軽量鉄骨下地とボードに電線が挟まっていた

配線方法が雑な現場では、軽量鉄骨下地と石こうボードの間に電線が挟まり、被覆が傷ついて絶縁不良になっていたことがあります。

隠蔽されてしまうと目視確認が難しくなるため、配線時に電線の経路を整え、ボード施工前にも挟み込みがないか確認することが重要です。

絶縁不良を直すだけでなく、「なぜ挟まったのか」を確認して施工方法を改善しなければ、同じ不良が別の場所でも発生します。

改修工事ではボックス内への浸水も疑う

改修工事で実際にあったのが、ボックス内に水がたまって絶縁抵抗値が低下していたケースです。

屋外、地下、厨房、浴室周辺、結露しやすい場所では、次の項目を確認します。

・ボックス内への浸水
・結露
・配管からの水の侵入
・パッキンやシールの劣化
・端子や接続部の腐食
・ケーブル被覆の劣化

既設設備では、施工不良だけでなく、経年劣化や使用環境も含めて原因を探す必要があります。

絶縁抵抗測定結果表の書き方

測定結果表には、測定値だけでなく、どのような条件で誰が測定したのか分かる情報を残します。

基本情報

・現場名
・測定日
・天気
・気温
・湿度
・測定者名
・使用した測定機器
・測定器の型式や管理番号
・測定レンジ

絶縁抵抗値は温度や湿度などの影響を受けるため、測定条件を記録しておくことで、過去の測定結果と比較しやすくなります。

回路ごとの記録項目

分電盤名回路番号負荷名称測定箇所測定レンジ測定結果合否備考
LP-11事務室照明対地間500V100MΩ以上
LP-12廊下コンセント対地間500V0.05MΩ是正後再測定
LP-12廊下コンセント対地間500V100MΩ以上8月26日再測定

分電盤名、回路番号、負荷名称まで記載しておけば、後から不具合が発生した場合も対象回路を追いやすくなります。

「∞」はそのまま記載しない

絶縁抵抗計の表示が「∞」やオーバー表示になった場合でも、結果表へそのまま「∞」と記載するのではなく、使用した測定レンジや測定器の上限に合わせて、

100MΩ以上
200MΩ以上
1,000MΩ以上

などと記載します。

「∞」は抵抗値が本当に無限大という意味ではなく、その測定器または設定レンジで測定できる上限を超えているという意味です。
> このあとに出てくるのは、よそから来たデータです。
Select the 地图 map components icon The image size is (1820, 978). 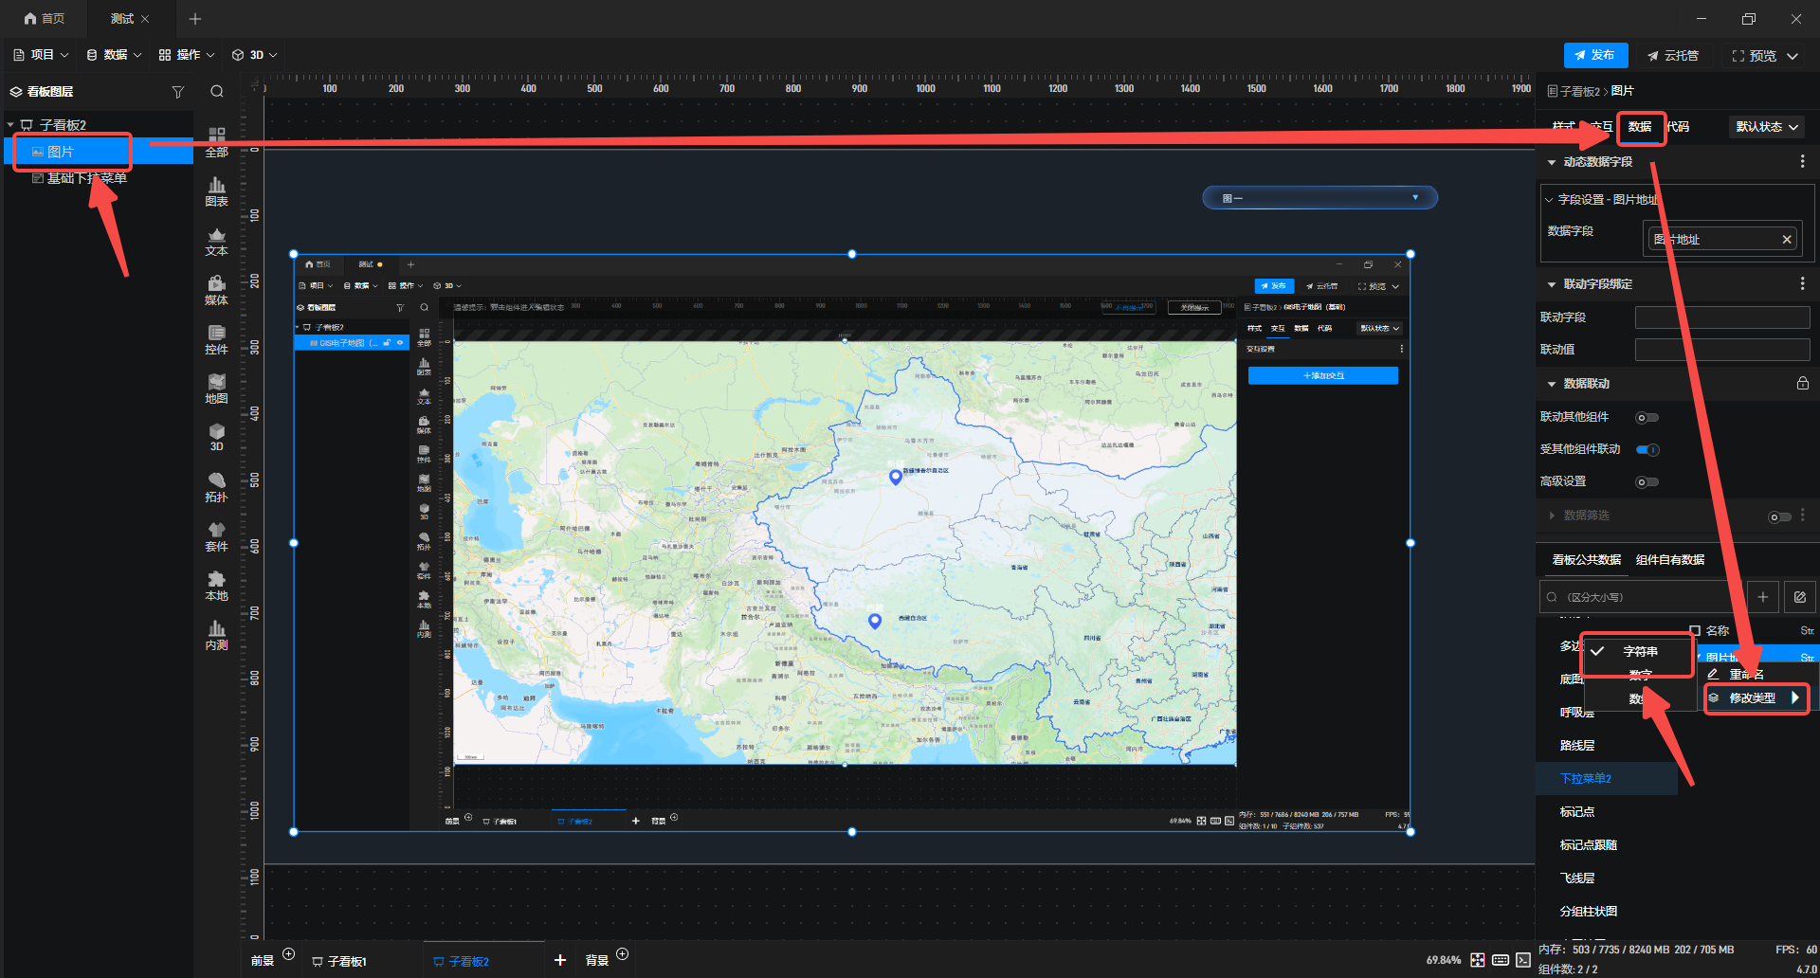click(x=216, y=389)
そのため、測定結果には「○○MΩ以上」と記載し、どの測定レンジを使用したのかも残しておくことが重要です。

合否判定の記載方法

測定結果表の欄外には、今回の検査で使用する判定基準を明記します。

記載例は次のとおりです。

【判定基準】
対地電圧150V以下の電路:0.1MΩ以上
300V以下で上記以外の電路:0.2MΩ以上
300Vを超える電路:0.4MΩ以上
ただし、設計図書または検査要領書に別途指定がある場合は、その値による。

欄外に記載した判定基準と測定結果を比較して、合否欄へ「合」「否」などを記入します。

不合格となった場合は、不良箇所を是正してから再測定し、再測定日、測定値、合否、是正内容を記録します。最初の不合格データを消してしまうのではなく、是正前後の経過が確認できる形で残すことが大切です。

絶縁抵抗測定で起こりやすい失敗

・測定前に無電圧を確認していない
・測定対象の回路を間違えている
・電子機器を接続したまま高い電圧を印加する
・測定レンジを記録していない
・周囲の作業員へ声をかけずに印加する
・測定後の放電を行っていない
・「∞」をそのまま測定結果として記載する
・不良箇所の是正後に再測定していない
・分電盤名や回路番号が記録されていない
・測定器のゼロチェックを行っていない

絶縁抵抗測定は、測定値だけでなく、測定前後の安全確認と記録まで含めて一つの検査です。

まとめ

絶縁抵抗測定は、漏電、感電、電気火災などを防ぐための重要な検査です。

測定では、次のポイントを必ず確認しましょう。

・対象回路を停電させて無電圧を確認する
・接続機器に適した測定電圧を選ぶ
・測定前にゼロチェックを行う
・電線に触れている作業員がいないことを確認する
・「メガー当てます」と周囲へ周知してから印加する
・測定後は残留電荷を放電する
・結果は「○○MΩ以上」と記録する
・分電盤名、回路番号、負荷名称まで記載する
・不良箇所を是正した後は再測定する
・再測定日と結果を記録する

新築工事では器具の誤接続や電線の挟み込み、改修工事ではボックスへの浸水や経年劣化など、工事の種類によって疑うべき場所が異なります。

数値が悪いときは闇雲に探さず、回路を分割しながら不良範囲を絞り込むことが、早期発見のポイントです。